IN THE HIGH COURT OF JUSTICE IN NORTHERN IRELAND

QUEEN’S BENCH DIVISION (CROWN SIDE)

_____

IN THE MATTER OF AN APPLICATION BY PATRICK McCRORY FOR JUDICIAL REVIEW
_____

CARSWELL LCJ


Introduction

1. This is an application for judicial review of the decision by a resident magistrate sitting in Belfast Magistrates’ Court on 12 November 1999, whereby he ordered, pursuant to the provisions of the Backing of Warrants (Republic of Ireland) Act 1965 (the 1965 Act), that the applicant be delivered into the custody of a member of the Garda Síochána at some convenient point of departure from the United Kingdom to the Republic of Ireland (the Republic).

The Factual Background

2. The applicant appeared at the court on foot of three warrants to arrest issued by a judge of the District Court of the Dublin Metropolitan District. The charges with which they were concerned were (a) having an imitation firearm with intent to cause injury to or incapacitate or intimidate a person (b) assault on one Joseph Kinsella (c) having an imitation firearm with intent to commit an indictable offence, all on 24 June 1992. The warrants were accompanied by the requisite certificates, and no point was taken on behalf of the applicant about the correctness of the documentation grounding the application to the magistrates’ court.

3. Formal depositions were made by an officer of the RUC and a detective garda of the Garda Síochána. No reference was made at the hearing to the possibility that the applicant might be prosecuted or detained in respect of any other offence, and the applicant’s solicitor did not direct any questions to the officers about such a possibility. The solicitors acting for the applicant then entered into correspondence with the Garda Síochána on this question, and it transpired that the police in the Republic did want to interview him in relation to the disappearance of Charles Brooke Pickard in County Kerry on or about 26 April 1991. The circumstances in which it was desired to interview him were set out in a communication dated 10 January 2000 from the Garda Síochána to the applicant’s solicitors:

“I am in receipt of your list of questions in relation to above subject. As I have already outlined Mr. Charles Brooke Pickard was last seen on the 26 th April 1991 at White Strand, Castlecomer, Co. Kerry.
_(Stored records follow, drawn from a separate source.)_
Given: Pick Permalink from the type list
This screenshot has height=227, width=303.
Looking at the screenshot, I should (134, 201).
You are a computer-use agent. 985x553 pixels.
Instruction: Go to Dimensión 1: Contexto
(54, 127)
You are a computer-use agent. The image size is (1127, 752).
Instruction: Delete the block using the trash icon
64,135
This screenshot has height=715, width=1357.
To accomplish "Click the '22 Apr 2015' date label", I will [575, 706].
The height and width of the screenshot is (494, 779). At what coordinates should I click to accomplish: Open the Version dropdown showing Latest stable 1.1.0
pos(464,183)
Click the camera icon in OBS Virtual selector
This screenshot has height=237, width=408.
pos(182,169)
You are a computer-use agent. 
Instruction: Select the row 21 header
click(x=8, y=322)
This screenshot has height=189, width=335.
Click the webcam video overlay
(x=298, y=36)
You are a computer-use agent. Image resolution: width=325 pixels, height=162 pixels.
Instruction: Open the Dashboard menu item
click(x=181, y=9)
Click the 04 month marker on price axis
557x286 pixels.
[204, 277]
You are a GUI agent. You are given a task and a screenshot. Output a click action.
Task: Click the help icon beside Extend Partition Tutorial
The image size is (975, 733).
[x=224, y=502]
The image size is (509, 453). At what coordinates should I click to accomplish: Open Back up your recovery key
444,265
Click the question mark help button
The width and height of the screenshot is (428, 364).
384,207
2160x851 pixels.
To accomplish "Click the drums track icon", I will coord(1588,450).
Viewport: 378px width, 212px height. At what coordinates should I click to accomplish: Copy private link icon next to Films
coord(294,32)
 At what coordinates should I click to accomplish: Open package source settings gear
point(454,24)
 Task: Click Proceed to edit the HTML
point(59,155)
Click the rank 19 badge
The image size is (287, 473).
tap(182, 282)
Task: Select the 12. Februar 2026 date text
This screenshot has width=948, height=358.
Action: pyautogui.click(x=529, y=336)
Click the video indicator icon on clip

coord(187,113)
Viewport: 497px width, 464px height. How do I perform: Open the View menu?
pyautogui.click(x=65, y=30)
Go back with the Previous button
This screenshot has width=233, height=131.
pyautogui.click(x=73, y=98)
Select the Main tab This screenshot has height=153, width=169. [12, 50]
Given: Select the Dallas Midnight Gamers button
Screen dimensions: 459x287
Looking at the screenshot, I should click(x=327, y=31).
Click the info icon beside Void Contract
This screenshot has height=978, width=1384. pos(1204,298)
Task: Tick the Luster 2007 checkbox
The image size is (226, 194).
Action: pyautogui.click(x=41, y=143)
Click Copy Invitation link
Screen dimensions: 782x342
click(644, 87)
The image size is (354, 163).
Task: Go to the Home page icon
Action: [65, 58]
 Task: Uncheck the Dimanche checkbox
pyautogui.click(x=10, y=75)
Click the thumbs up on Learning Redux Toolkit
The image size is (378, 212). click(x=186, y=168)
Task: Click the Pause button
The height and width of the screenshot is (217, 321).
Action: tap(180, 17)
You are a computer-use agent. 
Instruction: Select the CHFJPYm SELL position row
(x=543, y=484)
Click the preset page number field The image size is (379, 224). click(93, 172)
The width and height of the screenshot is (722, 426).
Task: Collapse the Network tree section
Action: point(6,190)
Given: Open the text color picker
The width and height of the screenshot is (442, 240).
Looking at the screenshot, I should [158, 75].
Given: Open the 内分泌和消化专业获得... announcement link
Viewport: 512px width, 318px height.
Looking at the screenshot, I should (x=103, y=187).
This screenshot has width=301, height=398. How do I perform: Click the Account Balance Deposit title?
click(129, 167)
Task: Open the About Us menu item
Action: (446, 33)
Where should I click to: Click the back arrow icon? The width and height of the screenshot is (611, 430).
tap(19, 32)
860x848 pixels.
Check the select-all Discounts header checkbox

An intensive Garda investigation was conducted into his disappearance which involved the arrest and interviewing a number of persons. To date nobody has been charged with any offence connected with Mr. Pickard’s disappearance. Our enquiries revealed that Mr. Pickard was a victim of an abduction by possibly five persons some of whom were in possession of firearms. The purpose of this abduction would appear to have been related to an attempt to steal money which it was suspected he had in his possession. There is no evidence that such abduction was carried out by an illegal organisation.

From an early stage of this investigation Mr. McCrory’s alleged involvement in the disappearance was established and the Garda were anxious from this point on to interview him. We are satisfied that Mr. McCrory visited the South Kerry area prior to the disappearance of Mr. Pickard and was involved in a plot to steal money from him.

It is our intention that Mr. McCrory will be arrested
for the offence of False Imprisonment of Mr. Charles Brooke Pickard on the 26 th April 1991 and interviewed re same. This is of course subject to the consent of the U.K. Authorities under the Rule of Specialty.”

4. The applicant commenced proceedings for habeas corpus, which were adjourned for a period, and then the court granted bail to the applicant. We were not concerned with the habeas corpus proceedings in the hearing before this court, only the application for judicial review commenced on 28 January 2000. The grounds on which the applicant seeks relief, as set out in paragraph 3 of his statement, are as follows:

“3. The grounds on which the Relief is sought are as follows;

(a) That the Applicant was denied a fair hearing before the Magistrate insofar as he was denied the opportunity of raising issues before that Court which were relevant to the application and could have provided the Applicant with a defence to the Extradition Order sought.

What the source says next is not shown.